[Entries from a pointing dataset]
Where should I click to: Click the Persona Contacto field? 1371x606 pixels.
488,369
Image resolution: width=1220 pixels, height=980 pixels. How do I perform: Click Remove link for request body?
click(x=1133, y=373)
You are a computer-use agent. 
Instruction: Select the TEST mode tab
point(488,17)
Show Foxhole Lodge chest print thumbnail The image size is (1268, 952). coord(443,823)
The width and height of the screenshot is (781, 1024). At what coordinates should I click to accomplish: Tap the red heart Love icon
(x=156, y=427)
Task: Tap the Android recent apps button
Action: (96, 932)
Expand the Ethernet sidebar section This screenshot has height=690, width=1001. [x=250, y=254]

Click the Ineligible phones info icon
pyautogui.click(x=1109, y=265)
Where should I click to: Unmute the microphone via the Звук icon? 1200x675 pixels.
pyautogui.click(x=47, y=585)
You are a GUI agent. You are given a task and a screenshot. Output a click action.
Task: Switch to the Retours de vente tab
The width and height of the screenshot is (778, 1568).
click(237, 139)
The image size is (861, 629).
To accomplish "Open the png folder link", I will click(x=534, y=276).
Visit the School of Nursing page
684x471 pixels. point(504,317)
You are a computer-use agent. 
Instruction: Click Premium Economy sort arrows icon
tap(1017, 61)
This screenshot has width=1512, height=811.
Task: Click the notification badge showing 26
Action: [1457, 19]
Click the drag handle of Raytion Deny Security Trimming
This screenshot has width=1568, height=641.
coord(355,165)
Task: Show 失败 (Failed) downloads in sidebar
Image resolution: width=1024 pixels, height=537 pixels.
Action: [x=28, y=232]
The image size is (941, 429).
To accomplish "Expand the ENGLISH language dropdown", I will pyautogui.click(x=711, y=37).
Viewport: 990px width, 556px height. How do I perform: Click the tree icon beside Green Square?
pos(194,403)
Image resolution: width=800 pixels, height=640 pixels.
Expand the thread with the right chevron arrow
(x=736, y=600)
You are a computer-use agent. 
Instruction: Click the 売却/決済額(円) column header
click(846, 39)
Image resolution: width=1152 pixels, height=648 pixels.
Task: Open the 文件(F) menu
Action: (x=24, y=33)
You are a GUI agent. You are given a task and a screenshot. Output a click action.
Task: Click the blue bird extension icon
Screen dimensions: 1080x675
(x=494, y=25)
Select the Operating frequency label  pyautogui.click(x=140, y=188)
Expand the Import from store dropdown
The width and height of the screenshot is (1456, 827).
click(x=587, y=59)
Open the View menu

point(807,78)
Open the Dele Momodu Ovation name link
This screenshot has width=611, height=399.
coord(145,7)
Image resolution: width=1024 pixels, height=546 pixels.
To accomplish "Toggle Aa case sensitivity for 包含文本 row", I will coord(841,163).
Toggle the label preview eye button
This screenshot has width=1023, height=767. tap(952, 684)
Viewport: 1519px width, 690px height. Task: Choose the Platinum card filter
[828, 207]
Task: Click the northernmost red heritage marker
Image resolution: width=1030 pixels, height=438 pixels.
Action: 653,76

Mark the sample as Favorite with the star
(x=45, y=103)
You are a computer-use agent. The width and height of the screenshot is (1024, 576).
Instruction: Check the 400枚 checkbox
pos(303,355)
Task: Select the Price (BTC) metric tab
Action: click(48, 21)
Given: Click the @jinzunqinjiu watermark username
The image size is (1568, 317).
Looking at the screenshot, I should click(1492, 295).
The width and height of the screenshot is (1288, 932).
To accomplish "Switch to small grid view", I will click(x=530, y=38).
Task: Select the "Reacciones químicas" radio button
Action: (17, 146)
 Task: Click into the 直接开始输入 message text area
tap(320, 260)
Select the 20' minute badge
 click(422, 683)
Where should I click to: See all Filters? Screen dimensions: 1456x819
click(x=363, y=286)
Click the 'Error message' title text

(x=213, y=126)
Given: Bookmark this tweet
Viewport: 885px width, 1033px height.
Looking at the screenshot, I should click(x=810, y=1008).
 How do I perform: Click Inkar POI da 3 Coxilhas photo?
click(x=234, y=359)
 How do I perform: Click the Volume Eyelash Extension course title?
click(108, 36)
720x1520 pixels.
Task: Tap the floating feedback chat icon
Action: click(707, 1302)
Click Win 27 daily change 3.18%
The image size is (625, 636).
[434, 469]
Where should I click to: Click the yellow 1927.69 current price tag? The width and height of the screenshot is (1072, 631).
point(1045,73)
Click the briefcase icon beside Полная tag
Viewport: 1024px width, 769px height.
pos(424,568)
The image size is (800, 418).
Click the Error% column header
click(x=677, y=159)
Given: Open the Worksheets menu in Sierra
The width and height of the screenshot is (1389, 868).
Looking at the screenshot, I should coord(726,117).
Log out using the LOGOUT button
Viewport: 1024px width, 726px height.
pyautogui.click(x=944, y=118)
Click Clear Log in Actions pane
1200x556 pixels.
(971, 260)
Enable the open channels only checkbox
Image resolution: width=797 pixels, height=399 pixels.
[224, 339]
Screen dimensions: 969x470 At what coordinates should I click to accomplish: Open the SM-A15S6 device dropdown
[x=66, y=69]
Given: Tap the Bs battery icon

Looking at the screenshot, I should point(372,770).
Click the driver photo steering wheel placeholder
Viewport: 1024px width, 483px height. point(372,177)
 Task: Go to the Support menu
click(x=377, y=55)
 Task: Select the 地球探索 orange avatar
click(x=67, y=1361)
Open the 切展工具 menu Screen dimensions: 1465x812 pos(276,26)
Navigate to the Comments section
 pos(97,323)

▸ **Problem statement**: Arrange every line of the entries above as a numbered list, leaving out the blank lines.

▸ **Response to this task**:
1. Where should I click to: Click the Persona Contacto field? 1371x606 pixels.
2. 488,369
3. Image resolution: width=1220 pixels, height=980 pixels. How do I perform: Click Remove link for request body?
4. click(x=1133, y=373)
5. You are a computer-use agent. 
6. Instruction: Select the TEST mode tab
7. point(488,17)
8. Show Foxhole Lodge chest print thumbnail The image size is (1268, 952). coord(443,823)
9. The width and height of the screenshot is (781, 1024). At what coordinates should I click to accomplish: Tap the red heart Love icon
10. (x=156, y=427)
11. Task: Tap the Android recent apps button
12. Action: (96, 932)
13. Expand the Ethernet sidebar section This screenshot has height=690, width=1001. [x=250, y=254]
14. Click the Ineligible phones info icon
15. pyautogui.click(x=1109, y=265)
16. Where should I click to: Unmute the microphone via the Звук icon? 1200x675 pixels.
17. pyautogui.click(x=47, y=585)
18. You are a GUI agent. You are given a task and a screenshot. Output a click action.
19. Task: Switch to the Retours de vente tab
20. The width and height of the screenshot is (778, 1568).
21. click(237, 139)
22. The image size is (861, 629).
23. To accomplish "Open the png folder link", I will click(x=534, y=276).
24. Visit the School of Nursing page
25. 684x471 pixels. point(504,317)
26. You are a computer-use agent. 
27. Instruction: Click Premium Economy sort arrows icon
28. tap(1017, 61)
29. This screenshot has width=1512, height=811.
30. Task: Click the notification badge showing 26
31. Action: [1457, 19]
32. Click the drag handle of Raytion Deny Security Trimming
33. This screenshot has width=1568, height=641.
34. coord(355,165)
35. Task: Show 失败 (Failed) downloads in sidebar
36. Image resolution: width=1024 pixels, height=537 pixels.
37. Action: [x=28, y=232]
38. The image size is (941, 429).
39. To accomplish "Expand the ENGLISH language dropdown", I will pyautogui.click(x=711, y=37).
40. Viewport: 990px width, 556px height. How do I perform: Click the tree icon beside Green Square?
41. pos(194,403)
42. Image resolution: width=800 pixels, height=640 pixels.
43. Expand the thread with the right chevron arrow
44. (x=736, y=600)
45. You are a computer-use agent. 
46. Instruction: Click the 売却/決済額(円) column header
47. click(846, 39)
48. Image resolution: width=1152 pixels, height=648 pixels.
49. Task: Open the 文件(F) menu
50. Action: (x=24, y=33)
51. You are a GUI agent. You are given a task and a screenshot. Output a click action.
52. Task: Click the blue bird extension icon
53. Screen dimensions: 1080x675
54. (x=494, y=25)
55. Select the Operating frequency label  pyautogui.click(x=140, y=188)
56. Expand the Import from store dropdown
57. The width and height of the screenshot is (1456, 827).
58. click(x=587, y=59)
59. Open the View menu
60. point(807,78)
61. Open the Dele Momodu Ovation name link
62. This screenshot has width=611, height=399.
63. coord(145,7)
64. Image resolution: width=1024 pixels, height=546 pixels.
65. To accomplish "Toggle Aa case sensitivity for 包含文本 row", I will coord(841,163).
66. Toggle the label preview eye button
67. This screenshot has width=1023, height=767. tap(952, 684)
68. Viewport: 1519px width, 690px height. Task: Choose the Platinum card filter
69. [828, 207]
70. Task: Click the northernmost red heritage marker
71. Image resolution: width=1030 pixels, height=438 pixels.
72. Action: 653,76
73. Mark the sample as Favorite with the star
74. (x=45, y=103)
75. You are a computer-use agent. The width and height of the screenshot is (1024, 576).
76. Instruction: Check the 400枚 checkbox
77. pos(303,355)
78. Task: Select the Price (BTC) metric tab
79. Action: click(48, 21)
80. Given: Click the @jinzunqinjiu watermark username
81. The image size is (1568, 317).
82. Looking at the screenshot, I should click(1492, 295).
83. The width and height of the screenshot is (1288, 932).
84. To accomplish "Switch to small grid view", I will click(x=530, y=38).
85. Task: Select the "Reacciones químicas" radio button
86. Action: (17, 146)
87.  Task: Click into the 直接开始输入 message text area
88. tap(320, 260)
89. Select the 20' minute badge
90.  click(422, 683)
91. Where should I click to: See all Filters? Screen dimensions: 1456x819
92. click(x=363, y=286)
93. Click the 'Error message' title text
94. (x=213, y=126)
95. Given: Bookmark this tweet
96. Viewport: 885px width, 1033px height.
97. Looking at the screenshot, I should click(x=810, y=1008).
98.  How do I perform: Click Inkar POI da 3 Coxilhas photo?
99. click(x=234, y=359)
100.  How do I perform: Click the Volume Eyelash Extension course title?
101. click(108, 36)
102. 720x1520 pixels.
103. Task: Tap the floating feedback chat icon
104. Action: click(707, 1302)
105. Click Win 27 daily change 3.18%
106. The image size is (625, 636).
107. [434, 469]
108. Where should I click to: Click the yellow 1927.69 current price tag? The width and height of the screenshot is (1072, 631).
109. point(1045,73)
110. Click the briefcase icon beside Полная tag
111. Viewport: 1024px width, 769px height.
112. pos(424,568)
113. The image size is (800, 418).
114. Click the Error% column header
115. click(x=677, y=159)
116. Given: Open the Worksheets menu in Sierra
117. The width and height of the screenshot is (1389, 868).
118. Looking at the screenshot, I should coord(726,117).
119. Log out using the LOGOUT button
120. Viewport: 1024px width, 726px height.
121. pyautogui.click(x=944, y=118)
122. Click Clear Log in Actions pane
123. 1200x556 pixels.
124. (971, 260)
125. Enable the open channels only checkbox
126. Image resolution: width=797 pixels, height=399 pixels.
127. [224, 339]
128. Screen dimensions: 969x470 At what coordinates should I click to accomplish: Open the SM-A15S6 device dropdown
129. [x=66, y=69]
130. Given: Tap the Bs battery icon
131. Looking at the screenshot, I should point(372,770).
132. Click the driver photo steering wheel placeholder
133. Viewport: 1024px width, 483px height. point(372,177)
134.  Task: Go to the Support menu
135. click(x=377, y=55)
136.  Task: Select the 地球探索 orange avatar
137. click(x=67, y=1361)
138. Open the 切展工具 menu Screen dimensions: 1465x812 pos(276,26)
139. Navigate to the Comments section
140.  pos(97,323)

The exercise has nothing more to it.